Format the listing below, from the line with "Screen dimensions: 1062x864" to the line with "tap(880, 241)", as a Markdown table with the columns Number and Line. Leave out blank lines.

+===+

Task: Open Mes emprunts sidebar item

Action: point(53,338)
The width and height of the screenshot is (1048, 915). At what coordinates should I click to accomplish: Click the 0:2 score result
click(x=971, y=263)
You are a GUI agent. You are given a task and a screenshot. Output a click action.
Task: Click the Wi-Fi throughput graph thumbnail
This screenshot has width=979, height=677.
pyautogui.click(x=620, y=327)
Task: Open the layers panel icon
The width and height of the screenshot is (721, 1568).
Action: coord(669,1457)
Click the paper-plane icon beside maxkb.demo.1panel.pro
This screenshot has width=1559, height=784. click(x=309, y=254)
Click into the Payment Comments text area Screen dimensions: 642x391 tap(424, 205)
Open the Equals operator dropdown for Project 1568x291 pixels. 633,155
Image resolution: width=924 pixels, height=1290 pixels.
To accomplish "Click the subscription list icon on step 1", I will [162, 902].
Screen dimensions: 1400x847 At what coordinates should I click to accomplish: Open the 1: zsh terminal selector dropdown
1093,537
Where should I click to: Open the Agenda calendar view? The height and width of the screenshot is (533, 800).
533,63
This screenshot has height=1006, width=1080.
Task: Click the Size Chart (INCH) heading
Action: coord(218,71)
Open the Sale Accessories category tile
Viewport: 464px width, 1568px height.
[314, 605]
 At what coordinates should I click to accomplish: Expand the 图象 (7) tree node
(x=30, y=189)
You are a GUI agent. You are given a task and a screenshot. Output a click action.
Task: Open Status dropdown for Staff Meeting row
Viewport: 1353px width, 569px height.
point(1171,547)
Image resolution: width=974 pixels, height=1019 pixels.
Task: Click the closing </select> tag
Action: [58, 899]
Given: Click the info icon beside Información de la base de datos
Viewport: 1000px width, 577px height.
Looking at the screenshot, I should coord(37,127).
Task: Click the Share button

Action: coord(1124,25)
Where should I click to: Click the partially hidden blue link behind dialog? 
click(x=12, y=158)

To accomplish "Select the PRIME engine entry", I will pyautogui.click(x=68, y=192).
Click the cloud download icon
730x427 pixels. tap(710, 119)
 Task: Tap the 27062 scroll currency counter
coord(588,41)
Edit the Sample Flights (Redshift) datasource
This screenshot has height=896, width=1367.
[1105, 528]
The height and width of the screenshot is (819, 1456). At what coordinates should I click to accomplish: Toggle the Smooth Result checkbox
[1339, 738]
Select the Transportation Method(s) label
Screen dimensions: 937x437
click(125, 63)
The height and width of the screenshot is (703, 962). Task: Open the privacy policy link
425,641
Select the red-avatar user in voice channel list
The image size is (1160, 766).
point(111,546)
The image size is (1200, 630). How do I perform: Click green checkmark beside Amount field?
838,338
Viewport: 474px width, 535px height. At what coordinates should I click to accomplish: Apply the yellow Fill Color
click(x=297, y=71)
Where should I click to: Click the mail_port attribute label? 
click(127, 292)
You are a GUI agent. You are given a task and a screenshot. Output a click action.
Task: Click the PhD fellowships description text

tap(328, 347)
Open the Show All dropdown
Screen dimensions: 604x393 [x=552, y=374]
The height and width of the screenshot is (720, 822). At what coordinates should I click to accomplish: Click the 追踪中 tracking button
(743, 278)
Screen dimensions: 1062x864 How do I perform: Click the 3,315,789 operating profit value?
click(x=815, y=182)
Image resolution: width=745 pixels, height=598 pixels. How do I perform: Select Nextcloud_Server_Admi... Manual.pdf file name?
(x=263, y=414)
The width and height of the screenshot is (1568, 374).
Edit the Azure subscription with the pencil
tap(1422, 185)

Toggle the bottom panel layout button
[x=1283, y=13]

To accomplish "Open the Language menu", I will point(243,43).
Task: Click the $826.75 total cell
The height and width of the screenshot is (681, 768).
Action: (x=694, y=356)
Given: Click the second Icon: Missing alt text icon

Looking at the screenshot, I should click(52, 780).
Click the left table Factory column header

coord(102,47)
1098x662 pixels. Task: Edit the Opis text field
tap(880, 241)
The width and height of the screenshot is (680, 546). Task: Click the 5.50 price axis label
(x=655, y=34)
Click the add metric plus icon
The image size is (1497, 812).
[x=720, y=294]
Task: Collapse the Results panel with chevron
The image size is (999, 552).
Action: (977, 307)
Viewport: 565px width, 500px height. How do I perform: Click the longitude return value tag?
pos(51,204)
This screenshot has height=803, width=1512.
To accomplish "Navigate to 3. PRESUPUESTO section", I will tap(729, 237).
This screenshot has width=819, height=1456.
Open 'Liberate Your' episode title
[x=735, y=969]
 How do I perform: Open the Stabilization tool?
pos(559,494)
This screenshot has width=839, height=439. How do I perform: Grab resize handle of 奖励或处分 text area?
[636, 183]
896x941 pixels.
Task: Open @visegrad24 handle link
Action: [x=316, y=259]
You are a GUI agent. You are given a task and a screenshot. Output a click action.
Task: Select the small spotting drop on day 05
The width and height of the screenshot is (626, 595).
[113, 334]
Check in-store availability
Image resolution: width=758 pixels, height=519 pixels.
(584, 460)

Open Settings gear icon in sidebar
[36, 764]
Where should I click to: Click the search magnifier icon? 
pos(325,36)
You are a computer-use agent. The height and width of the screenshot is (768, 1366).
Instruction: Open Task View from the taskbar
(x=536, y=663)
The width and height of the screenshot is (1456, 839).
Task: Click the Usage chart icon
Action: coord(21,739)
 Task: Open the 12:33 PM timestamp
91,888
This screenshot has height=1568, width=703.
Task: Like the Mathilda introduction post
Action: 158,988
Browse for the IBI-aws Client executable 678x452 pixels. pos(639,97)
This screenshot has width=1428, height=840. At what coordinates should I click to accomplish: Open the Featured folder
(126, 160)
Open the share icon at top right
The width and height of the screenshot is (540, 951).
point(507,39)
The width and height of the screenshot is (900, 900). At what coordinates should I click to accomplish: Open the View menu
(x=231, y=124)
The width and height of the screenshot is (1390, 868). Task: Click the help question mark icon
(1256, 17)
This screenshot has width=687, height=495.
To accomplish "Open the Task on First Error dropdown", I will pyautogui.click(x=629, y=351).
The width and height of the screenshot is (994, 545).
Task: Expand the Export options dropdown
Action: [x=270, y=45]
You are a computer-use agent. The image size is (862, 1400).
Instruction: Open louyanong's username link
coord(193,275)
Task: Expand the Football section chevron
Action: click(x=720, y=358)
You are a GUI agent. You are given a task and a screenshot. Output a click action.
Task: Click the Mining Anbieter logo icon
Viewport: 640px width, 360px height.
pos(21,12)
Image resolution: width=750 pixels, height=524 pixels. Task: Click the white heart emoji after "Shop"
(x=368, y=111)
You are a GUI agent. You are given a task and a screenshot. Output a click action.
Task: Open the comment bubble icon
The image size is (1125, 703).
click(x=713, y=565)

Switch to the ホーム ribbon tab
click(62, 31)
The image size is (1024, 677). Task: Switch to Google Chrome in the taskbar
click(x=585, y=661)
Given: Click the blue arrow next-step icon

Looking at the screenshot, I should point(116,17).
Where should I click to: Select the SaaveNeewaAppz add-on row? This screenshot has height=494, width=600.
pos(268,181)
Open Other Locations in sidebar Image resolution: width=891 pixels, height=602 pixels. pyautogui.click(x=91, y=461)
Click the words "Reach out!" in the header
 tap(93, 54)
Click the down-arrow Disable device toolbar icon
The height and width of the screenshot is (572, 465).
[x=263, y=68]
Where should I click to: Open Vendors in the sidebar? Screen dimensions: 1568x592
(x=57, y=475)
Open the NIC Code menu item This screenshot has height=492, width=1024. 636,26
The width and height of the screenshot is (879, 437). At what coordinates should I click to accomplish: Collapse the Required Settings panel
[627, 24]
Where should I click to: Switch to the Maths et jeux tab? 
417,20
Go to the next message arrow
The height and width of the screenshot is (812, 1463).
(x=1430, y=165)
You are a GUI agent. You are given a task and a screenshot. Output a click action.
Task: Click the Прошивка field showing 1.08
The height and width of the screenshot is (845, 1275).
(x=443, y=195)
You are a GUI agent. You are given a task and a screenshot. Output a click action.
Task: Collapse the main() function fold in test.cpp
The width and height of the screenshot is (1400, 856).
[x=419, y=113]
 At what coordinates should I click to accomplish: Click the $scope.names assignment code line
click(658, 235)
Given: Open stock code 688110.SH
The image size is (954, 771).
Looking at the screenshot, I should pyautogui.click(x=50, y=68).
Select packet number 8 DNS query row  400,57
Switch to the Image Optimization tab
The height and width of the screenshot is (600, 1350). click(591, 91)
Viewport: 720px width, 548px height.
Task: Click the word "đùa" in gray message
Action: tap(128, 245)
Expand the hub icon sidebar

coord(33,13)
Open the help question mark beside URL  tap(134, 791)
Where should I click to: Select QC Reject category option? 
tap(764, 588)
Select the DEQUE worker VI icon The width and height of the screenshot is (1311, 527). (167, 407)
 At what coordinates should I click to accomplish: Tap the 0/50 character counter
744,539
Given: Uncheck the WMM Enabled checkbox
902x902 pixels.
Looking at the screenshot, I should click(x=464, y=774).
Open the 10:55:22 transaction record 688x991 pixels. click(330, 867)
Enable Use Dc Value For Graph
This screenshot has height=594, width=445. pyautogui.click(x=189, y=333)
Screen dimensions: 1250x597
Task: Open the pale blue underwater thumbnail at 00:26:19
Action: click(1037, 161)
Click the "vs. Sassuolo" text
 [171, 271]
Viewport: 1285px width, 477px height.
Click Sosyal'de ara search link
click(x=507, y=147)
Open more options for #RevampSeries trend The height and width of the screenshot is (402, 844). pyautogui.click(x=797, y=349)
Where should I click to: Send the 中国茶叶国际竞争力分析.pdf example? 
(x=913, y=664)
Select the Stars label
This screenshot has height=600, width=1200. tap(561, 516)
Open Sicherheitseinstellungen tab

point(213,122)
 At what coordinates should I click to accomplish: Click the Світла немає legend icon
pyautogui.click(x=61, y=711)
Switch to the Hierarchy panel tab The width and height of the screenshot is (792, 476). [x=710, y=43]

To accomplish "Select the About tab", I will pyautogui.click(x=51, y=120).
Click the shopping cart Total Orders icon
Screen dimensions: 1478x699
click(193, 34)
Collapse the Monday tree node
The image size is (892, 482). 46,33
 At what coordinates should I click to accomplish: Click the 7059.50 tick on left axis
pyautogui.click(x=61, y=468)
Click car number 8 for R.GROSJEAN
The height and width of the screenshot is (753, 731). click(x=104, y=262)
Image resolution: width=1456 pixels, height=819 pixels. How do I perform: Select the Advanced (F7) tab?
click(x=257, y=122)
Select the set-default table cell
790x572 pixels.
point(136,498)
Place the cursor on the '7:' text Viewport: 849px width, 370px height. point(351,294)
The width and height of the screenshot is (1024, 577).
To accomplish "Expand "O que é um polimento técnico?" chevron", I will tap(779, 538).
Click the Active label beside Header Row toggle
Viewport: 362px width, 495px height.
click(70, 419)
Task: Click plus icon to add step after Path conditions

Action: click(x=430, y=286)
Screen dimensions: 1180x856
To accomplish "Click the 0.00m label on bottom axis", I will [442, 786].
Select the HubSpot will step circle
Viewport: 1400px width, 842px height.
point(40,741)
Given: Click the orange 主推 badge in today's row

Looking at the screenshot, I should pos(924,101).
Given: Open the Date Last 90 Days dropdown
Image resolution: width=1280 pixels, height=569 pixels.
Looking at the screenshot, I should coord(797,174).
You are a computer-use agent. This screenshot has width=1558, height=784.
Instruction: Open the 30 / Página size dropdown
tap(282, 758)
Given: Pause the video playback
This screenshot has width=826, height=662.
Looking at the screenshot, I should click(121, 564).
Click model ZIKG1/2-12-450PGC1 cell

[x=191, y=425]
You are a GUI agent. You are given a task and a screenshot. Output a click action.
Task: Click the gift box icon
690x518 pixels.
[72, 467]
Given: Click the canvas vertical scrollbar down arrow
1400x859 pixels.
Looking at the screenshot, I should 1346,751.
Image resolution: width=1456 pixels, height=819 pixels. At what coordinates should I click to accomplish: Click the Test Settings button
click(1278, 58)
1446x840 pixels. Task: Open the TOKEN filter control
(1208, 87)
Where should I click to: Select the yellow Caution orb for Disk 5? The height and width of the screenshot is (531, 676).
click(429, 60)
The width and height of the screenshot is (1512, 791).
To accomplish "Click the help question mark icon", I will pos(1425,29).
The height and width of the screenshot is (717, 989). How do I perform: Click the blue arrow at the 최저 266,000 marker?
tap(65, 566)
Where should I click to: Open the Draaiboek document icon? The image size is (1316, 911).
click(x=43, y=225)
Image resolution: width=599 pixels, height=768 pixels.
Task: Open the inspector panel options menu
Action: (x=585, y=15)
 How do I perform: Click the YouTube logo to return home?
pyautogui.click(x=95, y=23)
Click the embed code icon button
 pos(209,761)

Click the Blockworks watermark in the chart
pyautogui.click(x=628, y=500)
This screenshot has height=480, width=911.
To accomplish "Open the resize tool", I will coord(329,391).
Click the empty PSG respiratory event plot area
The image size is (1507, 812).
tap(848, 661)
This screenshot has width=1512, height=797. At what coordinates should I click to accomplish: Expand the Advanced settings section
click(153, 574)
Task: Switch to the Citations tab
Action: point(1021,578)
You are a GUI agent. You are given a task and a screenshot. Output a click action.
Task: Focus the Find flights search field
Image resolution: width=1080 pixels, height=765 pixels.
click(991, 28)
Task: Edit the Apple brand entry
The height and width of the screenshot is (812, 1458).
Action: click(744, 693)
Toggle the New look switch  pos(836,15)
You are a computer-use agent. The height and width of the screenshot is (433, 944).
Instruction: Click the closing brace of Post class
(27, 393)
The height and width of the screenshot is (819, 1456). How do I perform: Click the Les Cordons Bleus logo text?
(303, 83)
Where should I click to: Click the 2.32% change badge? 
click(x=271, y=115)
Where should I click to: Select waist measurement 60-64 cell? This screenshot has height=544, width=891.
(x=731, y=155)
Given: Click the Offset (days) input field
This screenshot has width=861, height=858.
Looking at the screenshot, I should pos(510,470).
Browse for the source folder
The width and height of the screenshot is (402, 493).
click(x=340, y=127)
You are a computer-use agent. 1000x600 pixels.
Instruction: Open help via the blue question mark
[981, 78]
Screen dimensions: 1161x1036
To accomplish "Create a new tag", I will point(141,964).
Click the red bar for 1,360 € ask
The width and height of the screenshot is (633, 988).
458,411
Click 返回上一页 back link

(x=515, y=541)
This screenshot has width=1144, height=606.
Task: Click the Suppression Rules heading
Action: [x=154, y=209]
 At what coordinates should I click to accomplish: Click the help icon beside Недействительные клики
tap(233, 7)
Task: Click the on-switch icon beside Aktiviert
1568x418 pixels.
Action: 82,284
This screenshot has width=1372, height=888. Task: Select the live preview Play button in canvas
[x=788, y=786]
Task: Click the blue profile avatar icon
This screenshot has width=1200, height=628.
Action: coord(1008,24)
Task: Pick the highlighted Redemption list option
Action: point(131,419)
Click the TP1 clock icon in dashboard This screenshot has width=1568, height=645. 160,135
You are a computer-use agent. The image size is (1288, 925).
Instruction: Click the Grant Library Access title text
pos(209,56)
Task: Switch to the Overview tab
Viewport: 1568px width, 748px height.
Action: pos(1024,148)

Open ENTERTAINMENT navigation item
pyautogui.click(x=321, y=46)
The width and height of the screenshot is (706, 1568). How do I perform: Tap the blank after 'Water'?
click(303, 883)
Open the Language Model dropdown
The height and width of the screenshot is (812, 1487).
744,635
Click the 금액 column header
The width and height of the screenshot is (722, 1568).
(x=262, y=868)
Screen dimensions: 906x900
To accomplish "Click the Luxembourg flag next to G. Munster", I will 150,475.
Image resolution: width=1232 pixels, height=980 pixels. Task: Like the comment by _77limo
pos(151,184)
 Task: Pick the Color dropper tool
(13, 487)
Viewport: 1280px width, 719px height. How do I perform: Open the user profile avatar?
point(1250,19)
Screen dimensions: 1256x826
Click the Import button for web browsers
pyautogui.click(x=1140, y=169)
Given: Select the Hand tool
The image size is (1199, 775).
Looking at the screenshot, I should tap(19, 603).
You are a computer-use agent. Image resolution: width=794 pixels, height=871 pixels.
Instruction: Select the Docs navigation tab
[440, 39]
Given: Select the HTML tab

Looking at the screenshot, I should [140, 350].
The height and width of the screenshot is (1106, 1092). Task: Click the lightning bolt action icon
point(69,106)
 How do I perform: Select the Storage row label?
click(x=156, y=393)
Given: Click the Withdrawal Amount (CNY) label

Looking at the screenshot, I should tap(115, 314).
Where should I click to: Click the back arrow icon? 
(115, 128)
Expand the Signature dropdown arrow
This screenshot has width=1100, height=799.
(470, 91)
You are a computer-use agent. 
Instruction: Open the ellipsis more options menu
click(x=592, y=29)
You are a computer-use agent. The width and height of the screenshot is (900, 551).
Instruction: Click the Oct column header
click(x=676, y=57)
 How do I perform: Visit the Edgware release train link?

+===+

Exercise result:
| Number | Line |
|---|---|
| 1 | Screen dimensions: 1062x864 How do I perform: Click the 3,315,789 operating profit value? |
| 2 | click(x=815, y=182) |
| 3 | Image resolution: width=745 pixels, height=598 pixels. How do I perform: Select Nextcloud_Server_Admi... Manual.pdf file name? |
| 4 | (x=263, y=414) |
| 5 | The width and height of the screenshot is (1568, 374). |
| 6 | Edit the Azure subscription with the pencil |
| 7 | tap(1422, 185) |
| 8 | Toggle the bottom panel layout button |
| 9 | [x=1283, y=13] |
| 10 | To accomplish "Open the Language menu", I will point(243,43). |
| 11 | Task: Click the $826.75 total cell |
| 12 | The height and width of the screenshot is (681, 768). |
| 13 | Action: (x=694, y=356) |
| 14 | Given: Click the second Icon: Missing alt text icon |
| 15 | Looking at the screenshot, I should click(52, 780). |
| 16 | Click the left table Factory column header |
| 17 | coord(102,47) |
| 18 | 1098x662 pixels. Task: Edit the Opis text field |
| 19 | tap(880, 241) |